Under the new format, the Public League playoffs — which decide the CPS representative in the Prep Bowl — will be cut back to eight teams and won’t start till after the regular season.
Previously, Week 9 was reserved for the first round of the Public League playoffs and other crossover games. Now, all Public League teams will know their entire schedule from the beginning of the season.
In the top two conferences, the Red Bird and Land of Lincoln, teams will play five league games and two crossovers against the other elite conference.
“It creates more competition and gives me more [playoff] points going into the state playoffs,” Winslow said. “That’s definitely a plus.”
It’ll also end some of the late-season scrambling for the elite CPS programs in terms of scouting. Until now, they had to have multiple potential opponents on their radar not just for the IHSA postseason, but also for that city playoff game in Week 9.
“I would rather play nine [locked-in] games,” Winslow said. “If it’s a Kenwood or Simeon, we can prepare for them. [Instead of] ‘who we got this week? Payton? What the heck do they run?’ In the first quarter, you’re trying to figure out people.”
Besides providing schedule certainty, the new format also can help the top CPS teams ramp up for the higher caliber of play in the IHSA postseason.
The hope is that playing another elite Public League opponent in Week 9, rather than a lower-seeded team from a different conference, might help make CPS more competitive on the state level.
“It’ll definitely prepare you for the bigger games downstate later in the season,” Winslow said.
Elsewhere, the top two conferences will have two new members. Brooks moves up to the Red Bird after winning the Big Shoulders last fall, while Clark joins the Land of Lincoln after sharing the Prairie State title with Payton. Dropping down are Perspectives and Lincoln Park.
Evanston-bound
Anthony Birsa didn’t expect to make a commitment so soon.

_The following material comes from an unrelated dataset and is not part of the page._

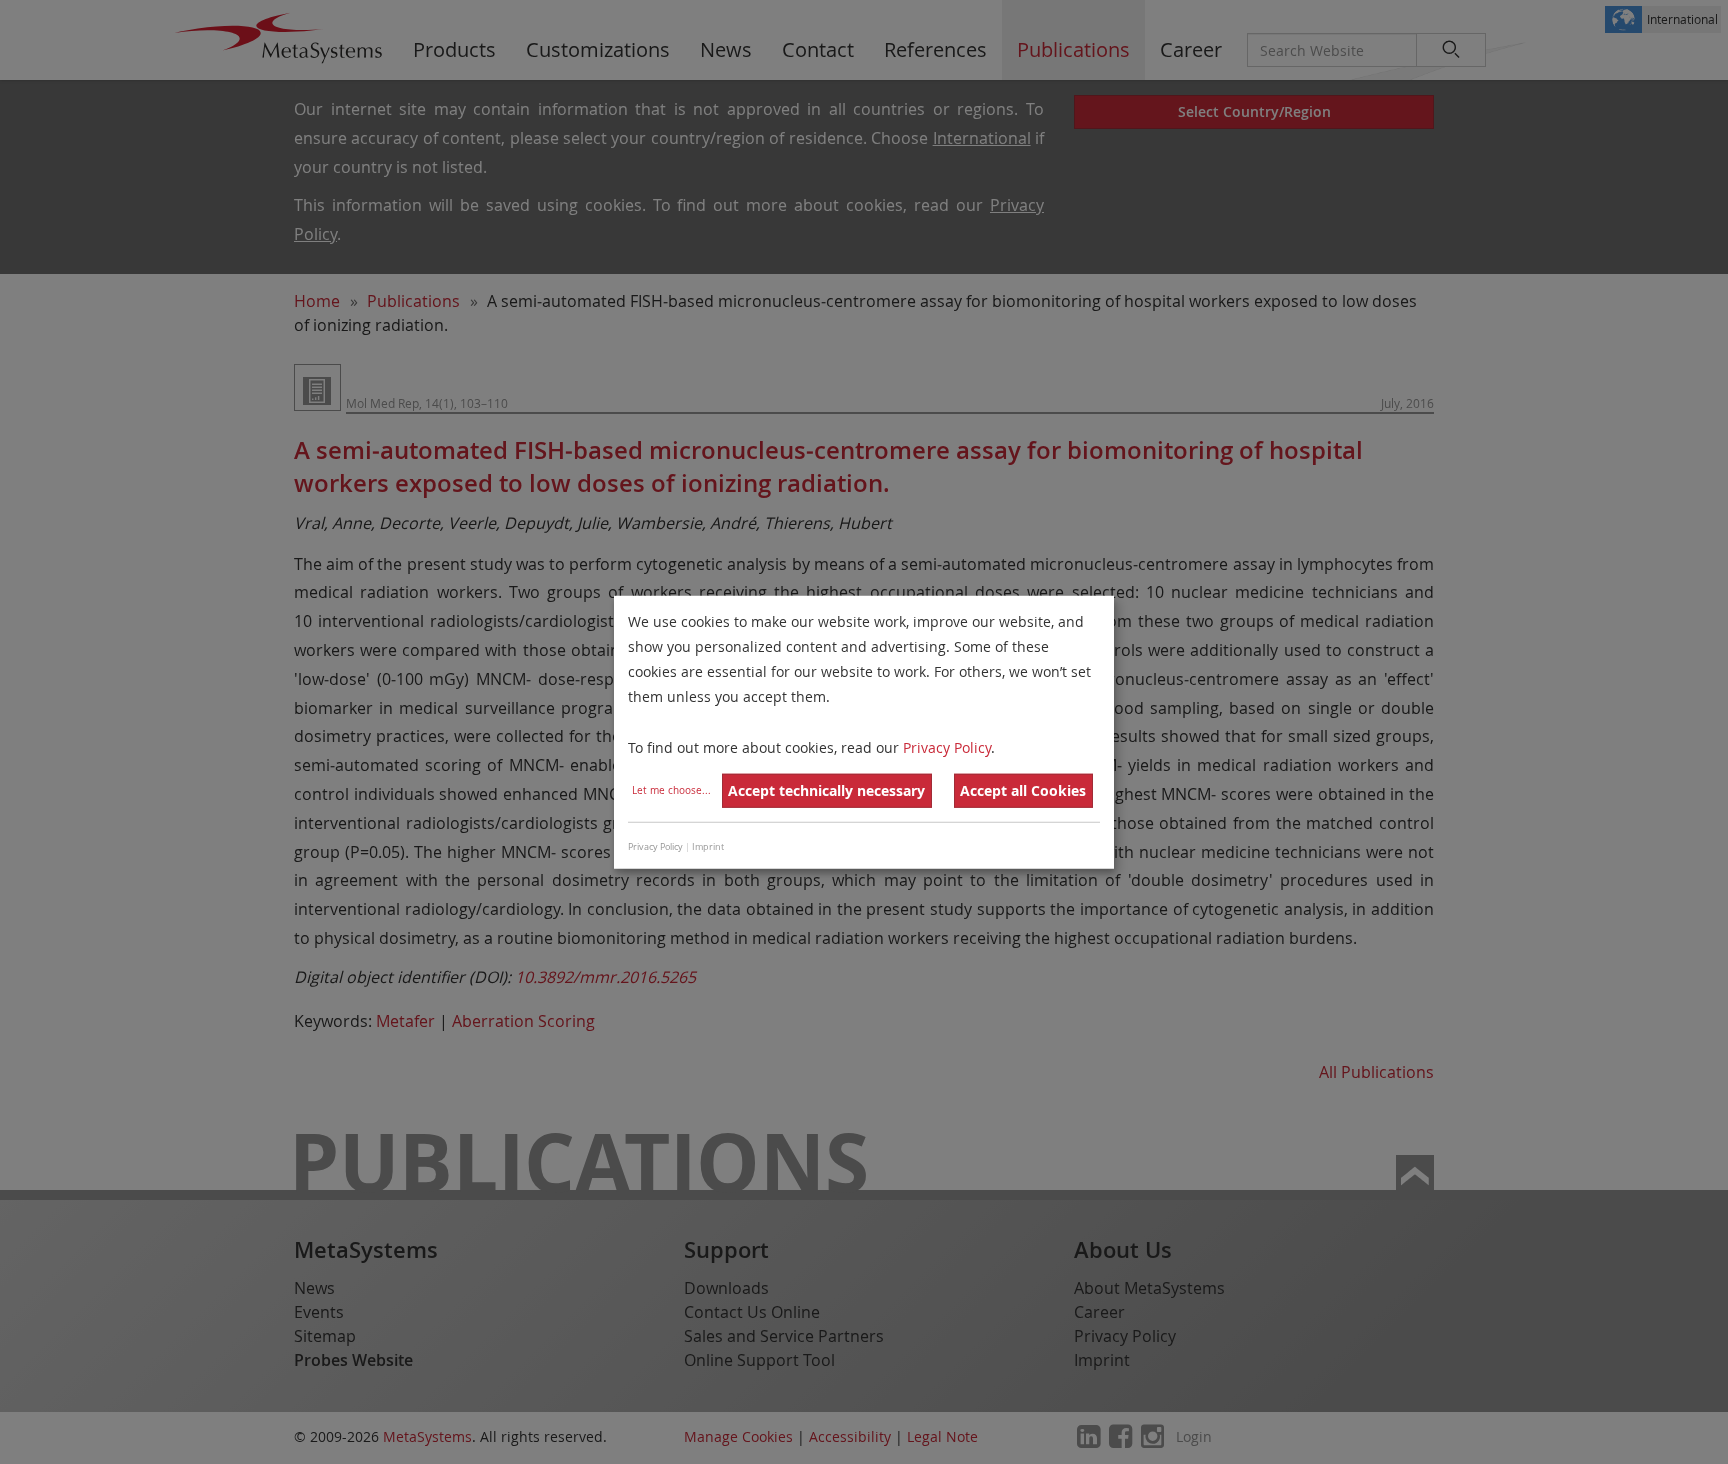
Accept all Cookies (1023, 790)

“I always thought it would be sometime in the summer,” said the Joliet Catholic junior, who is the state’s consensus No. 11 prospect in the class of 2023.
An offensive line mainstay for the defending Class 4A state champs, the 6-5, 270-pounder got his first Division I offer in October from Eastern Kentucky.
Then the process gained momentum after the season when offers came from several Mid-American Conference schools. Iowa State was Birsa’s first Power Five offer.
In January, he started talking with Northwestern.
“I loved the coaches, I loved everything about it,” Birsa said. “I saw the pictures of the facility, but when I visited I was totally blown away.”
Being able to play in the Big Ten and close to home made it an easy call for Birsa to give the Wildcats a verbal commitment on March 4.
“I felt that’s the place I was meant to be,” he said.